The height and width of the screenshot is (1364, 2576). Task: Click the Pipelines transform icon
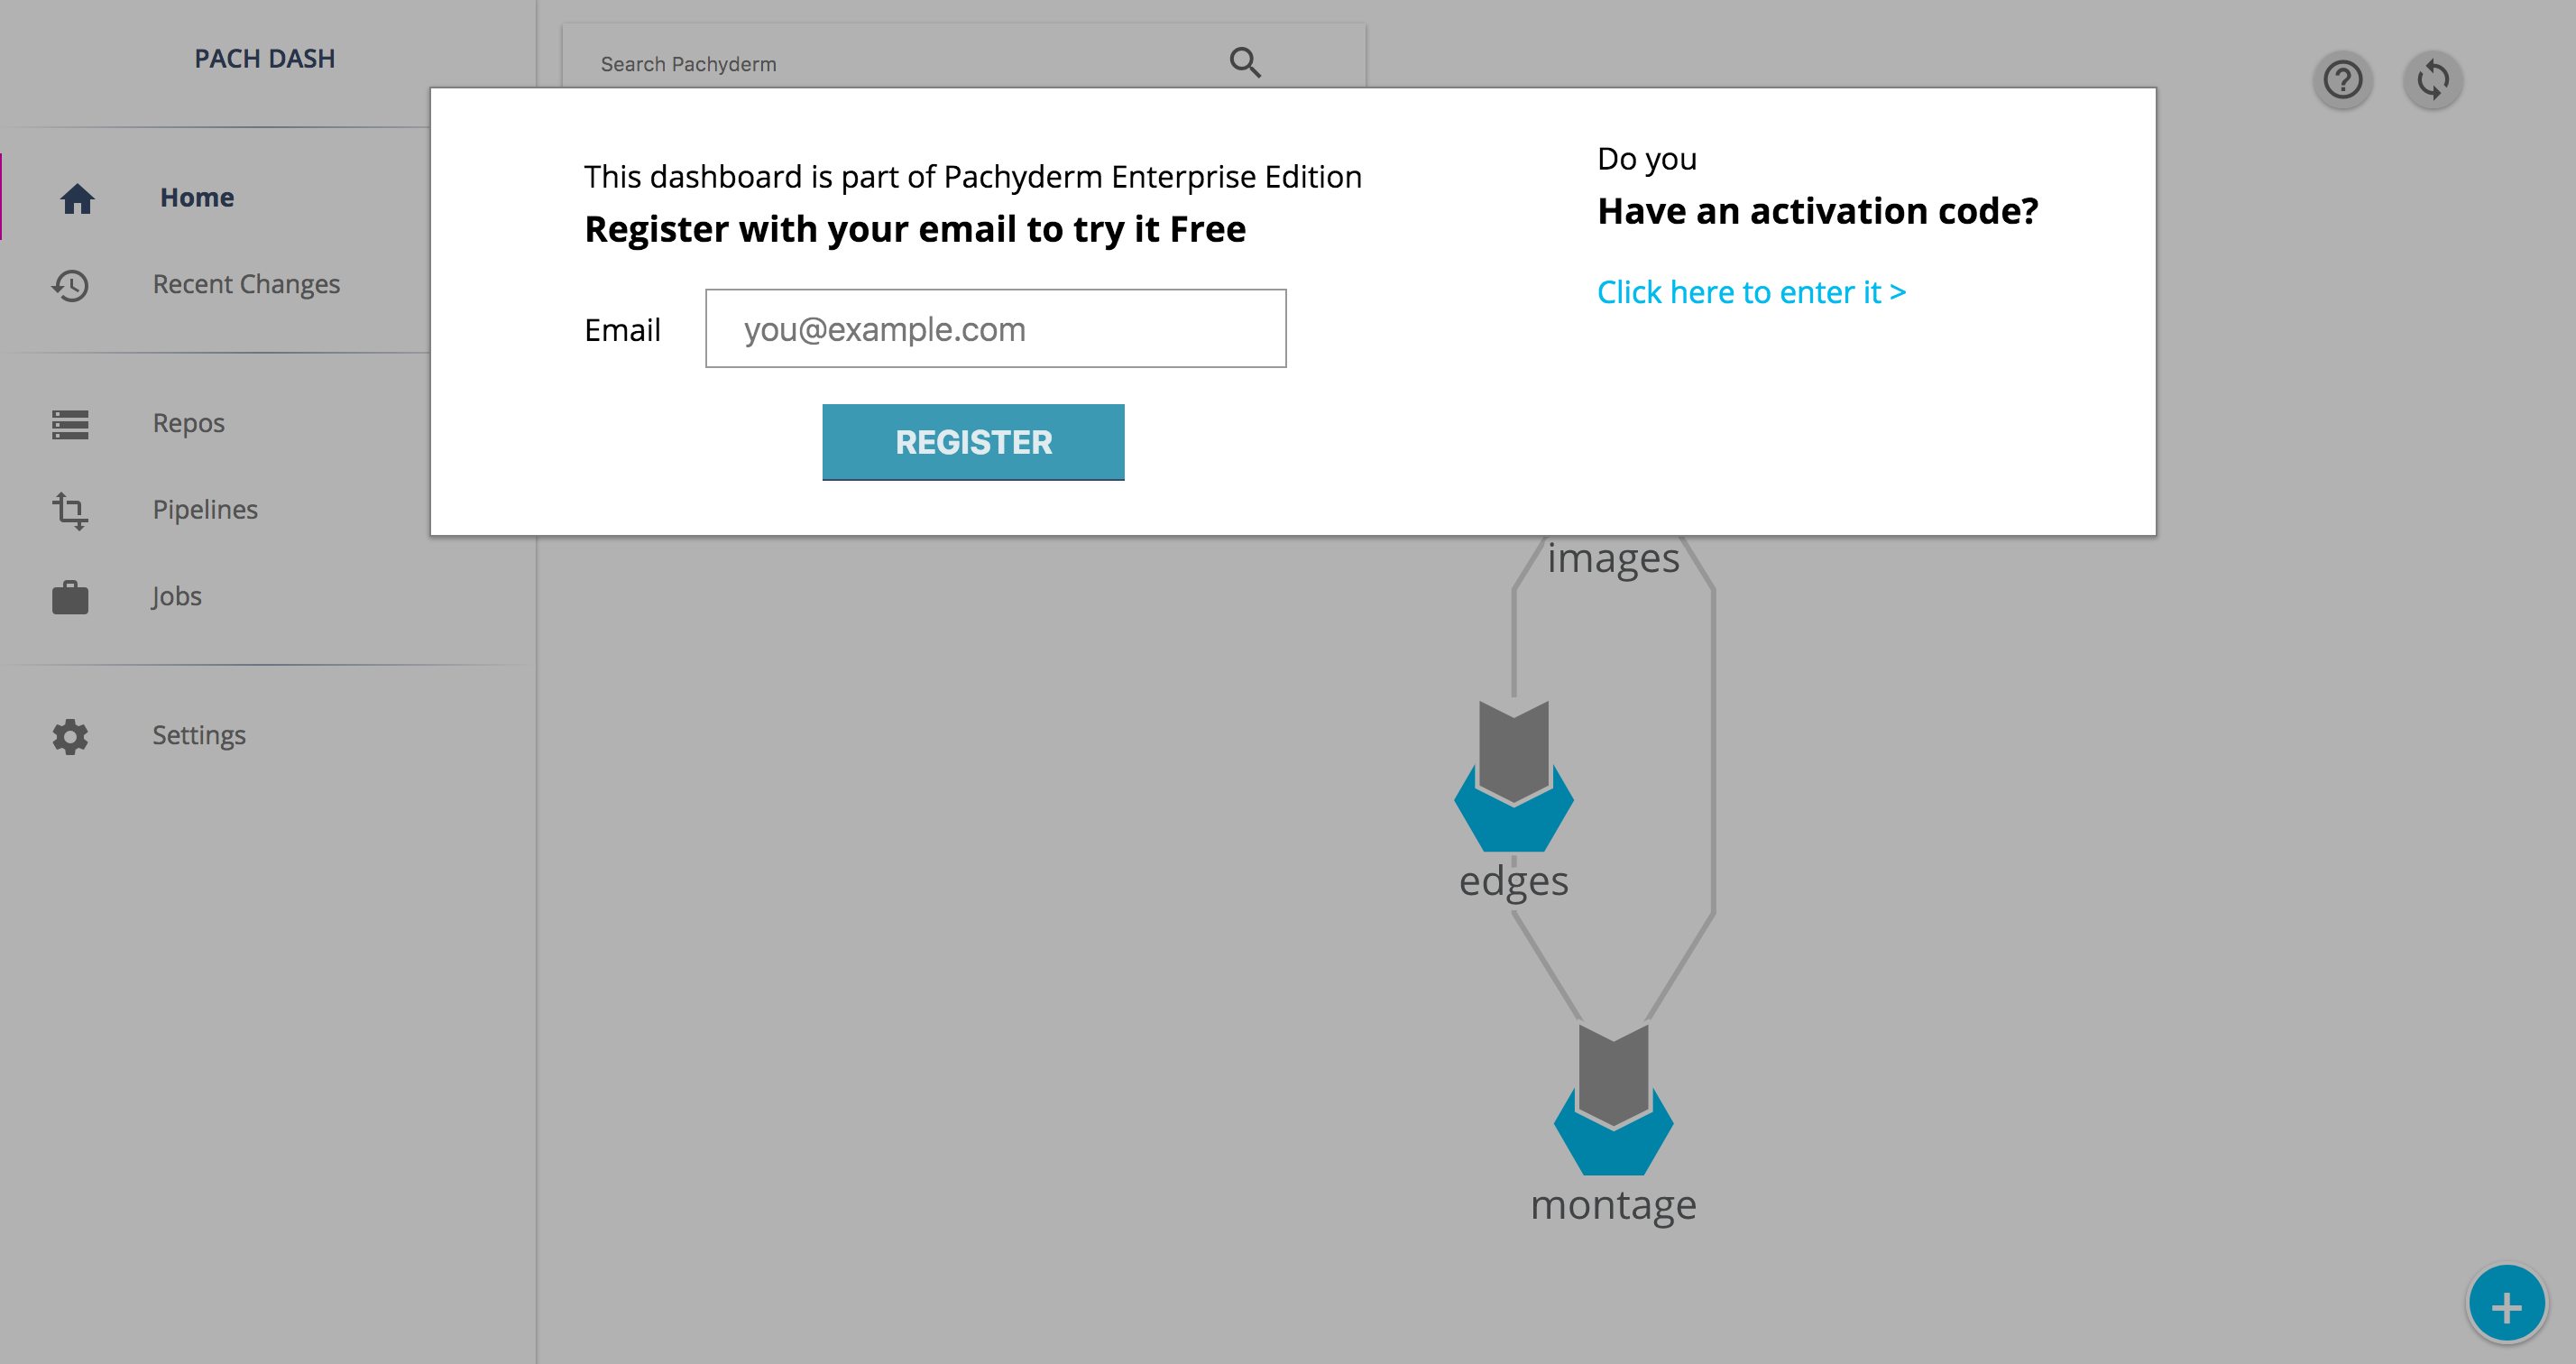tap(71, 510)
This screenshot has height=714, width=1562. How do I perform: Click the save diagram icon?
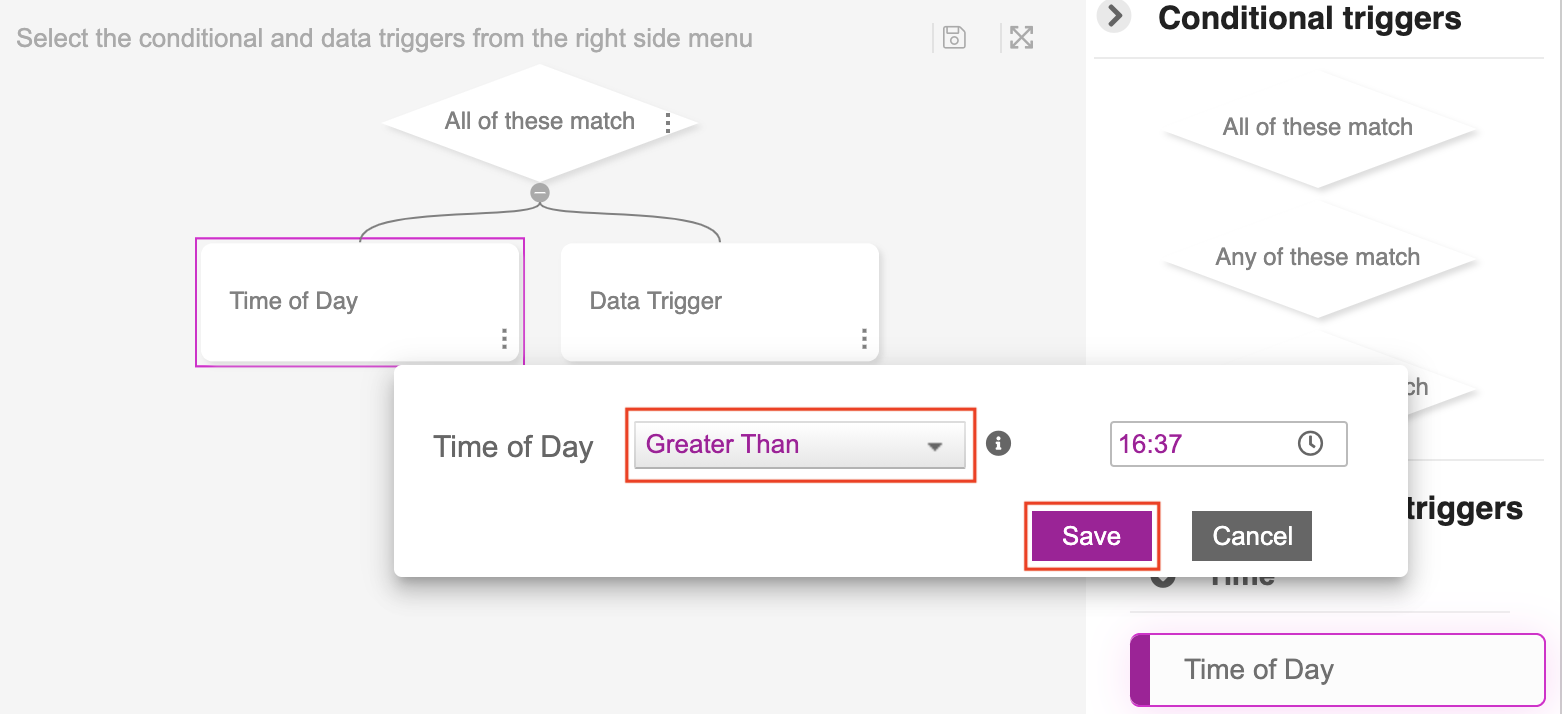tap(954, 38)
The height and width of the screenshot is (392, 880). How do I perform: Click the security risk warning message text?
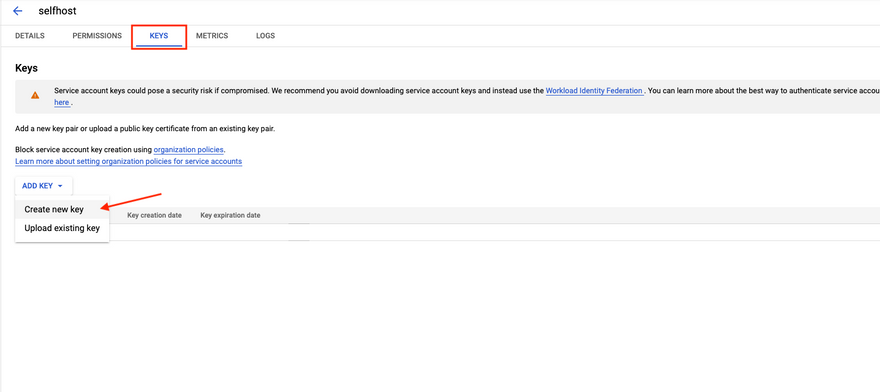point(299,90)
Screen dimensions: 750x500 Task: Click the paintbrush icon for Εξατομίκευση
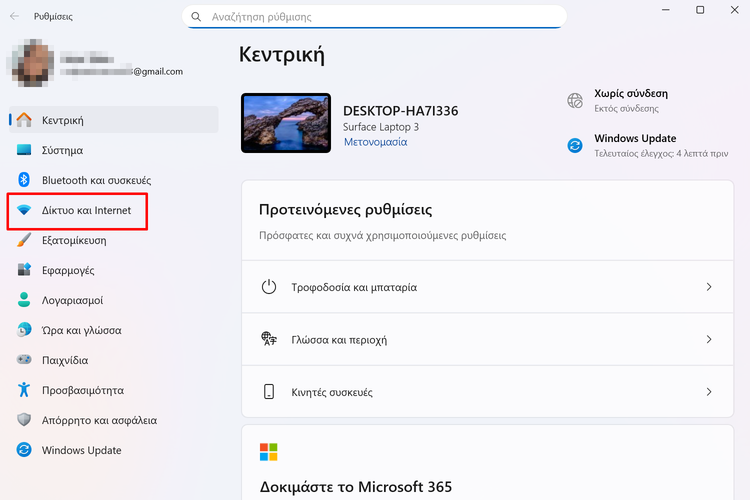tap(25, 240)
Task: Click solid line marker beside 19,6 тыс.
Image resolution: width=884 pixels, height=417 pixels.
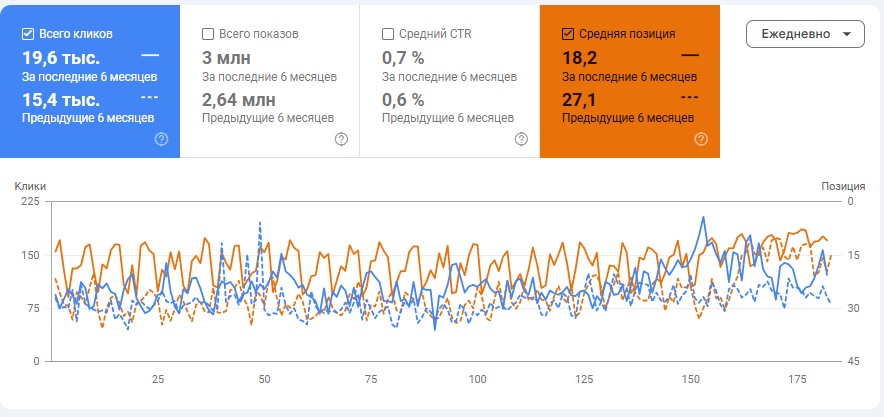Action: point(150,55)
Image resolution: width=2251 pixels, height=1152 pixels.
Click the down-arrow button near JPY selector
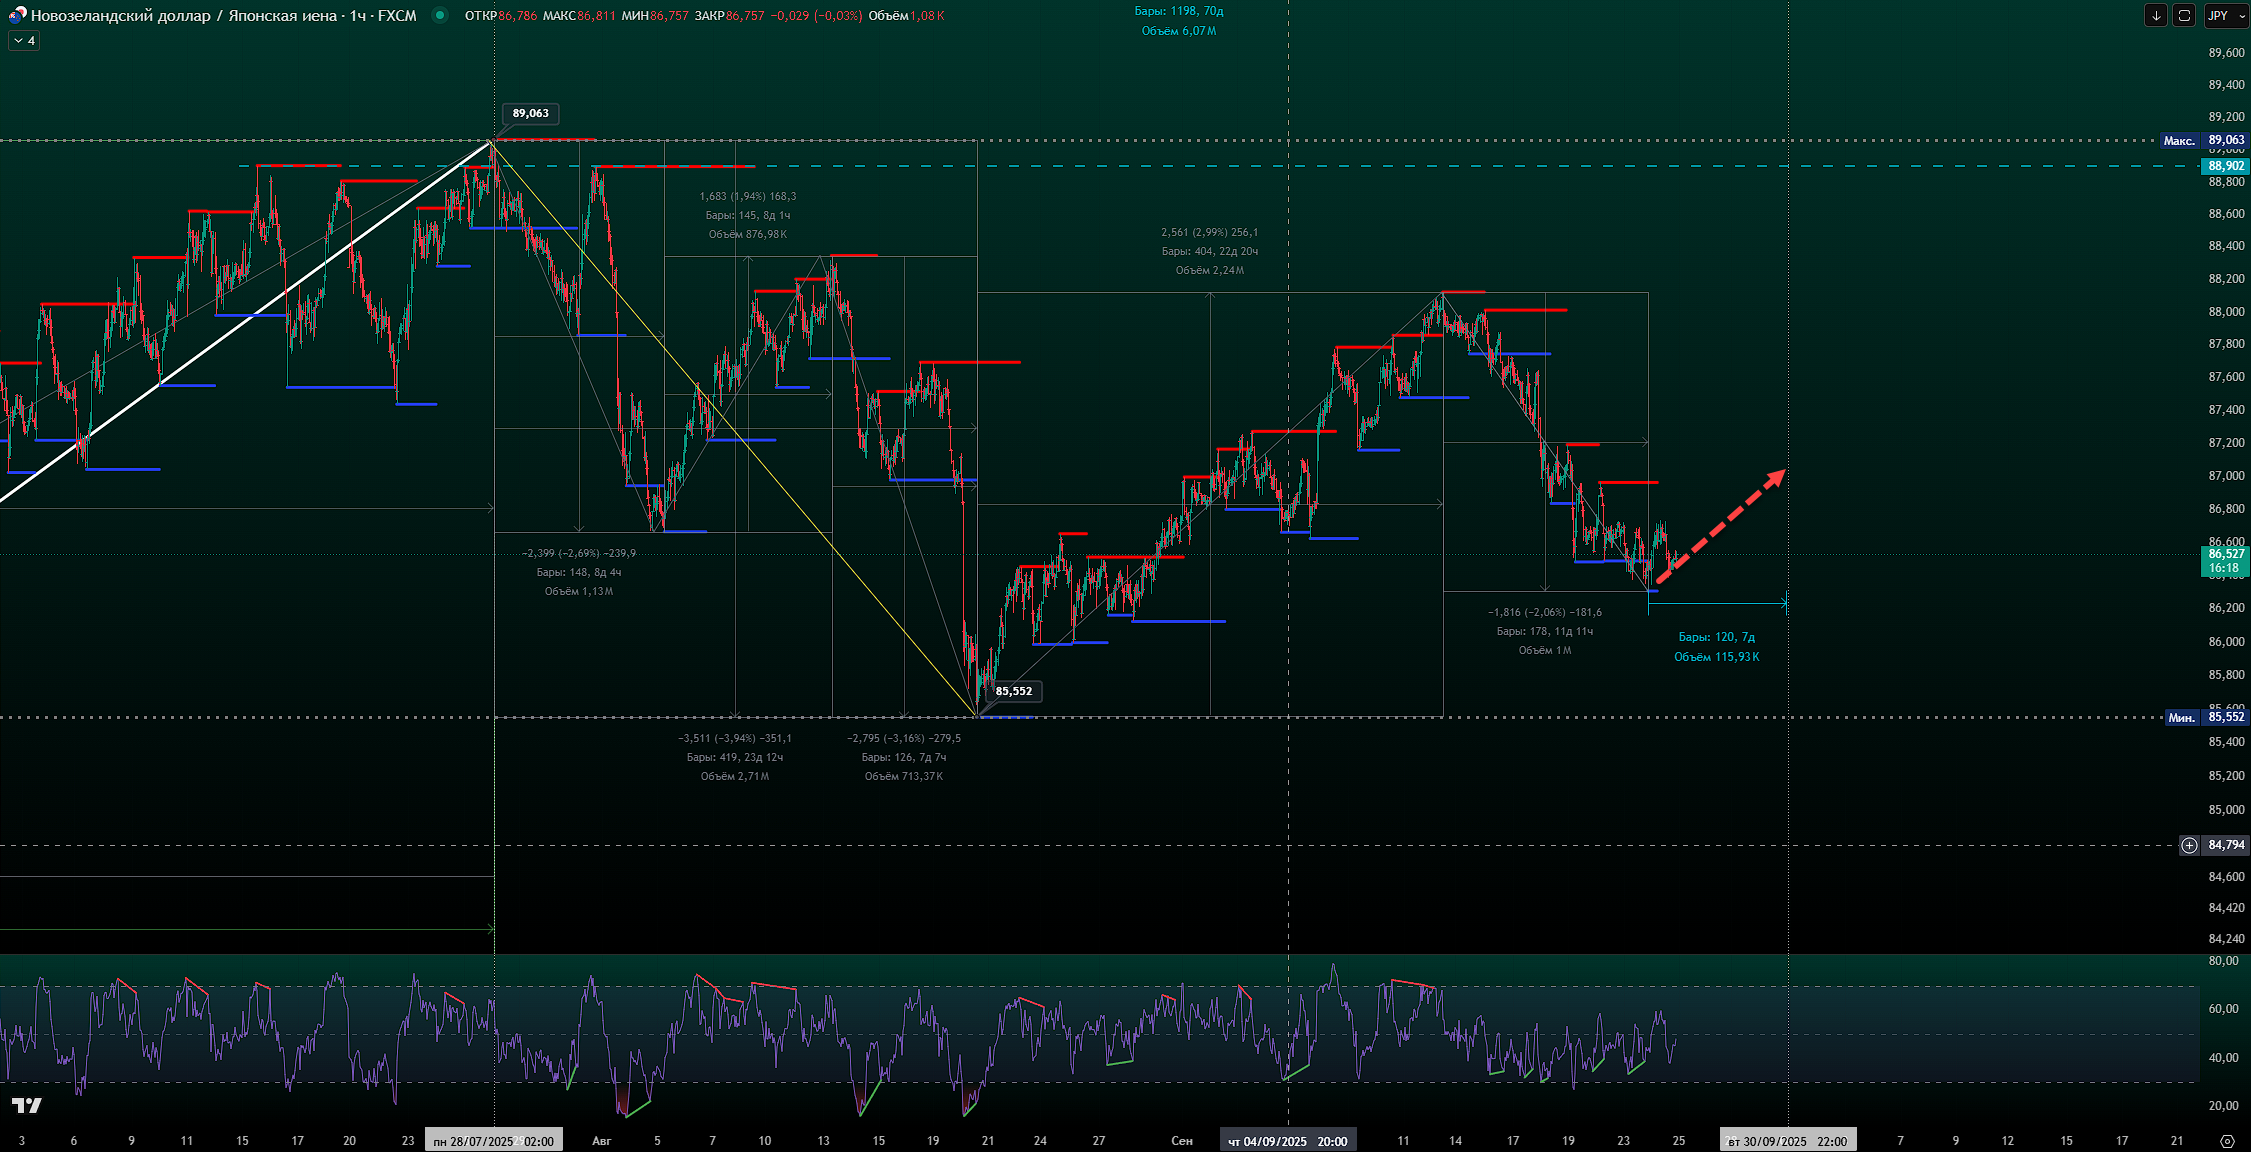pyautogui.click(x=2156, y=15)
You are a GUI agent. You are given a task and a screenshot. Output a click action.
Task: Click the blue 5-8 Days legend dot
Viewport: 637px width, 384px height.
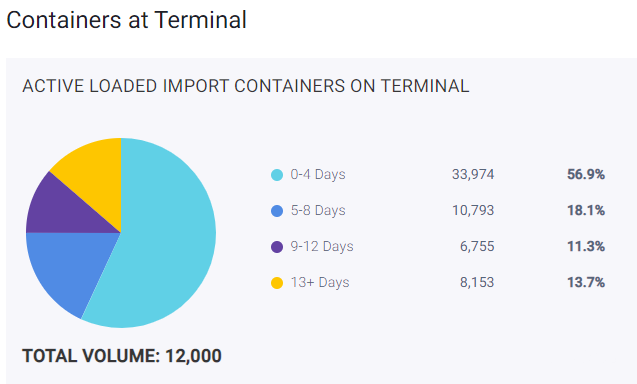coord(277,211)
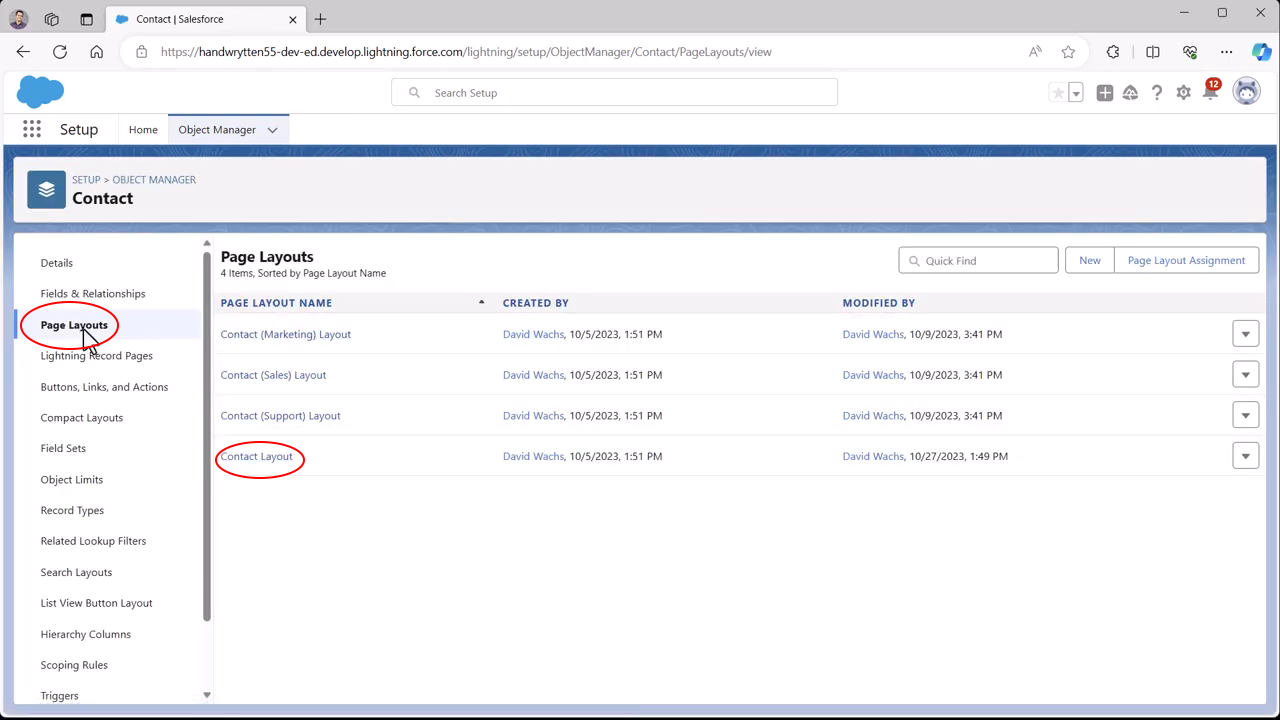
————
▶ What the task asks:
Rewrite every one of the rows above, substituting "symbol" for each "icon" and keeping everything else the same. Leave out the pictures.

▶ Answer to this task:
The height and width of the screenshot is (1364, 2576). Task: Click the Pipelines transform symbol
tap(71, 510)
This screenshot has height=714, width=1562. How do I perform: Click the save diagram symbol?
tap(954, 38)
The height and width of the screenshot is (392, 880). How do I perform: Click the security risk warning message text?
point(299,90)
Screen dimensions: 750x500 Task: Click the paintbrush symbol for Εξατομίκευση
tap(25, 240)
Task: Click solid line marker beside 19,6 тыс.
Image resolution: width=884 pixels, height=417 pixels.
Action: point(150,55)
Image resolution: width=2251 pixels, height=1152 pixels.
Click the down-arrow button near JPY selector
pyautogui.click(x=2156, y=15)
You are a GUI agent. You are given a task and a screenshot. Output a click action.
Task: Click the blue 5-8 Days legend dot
Viewport: 637px width, 384px height.
coord(277,211)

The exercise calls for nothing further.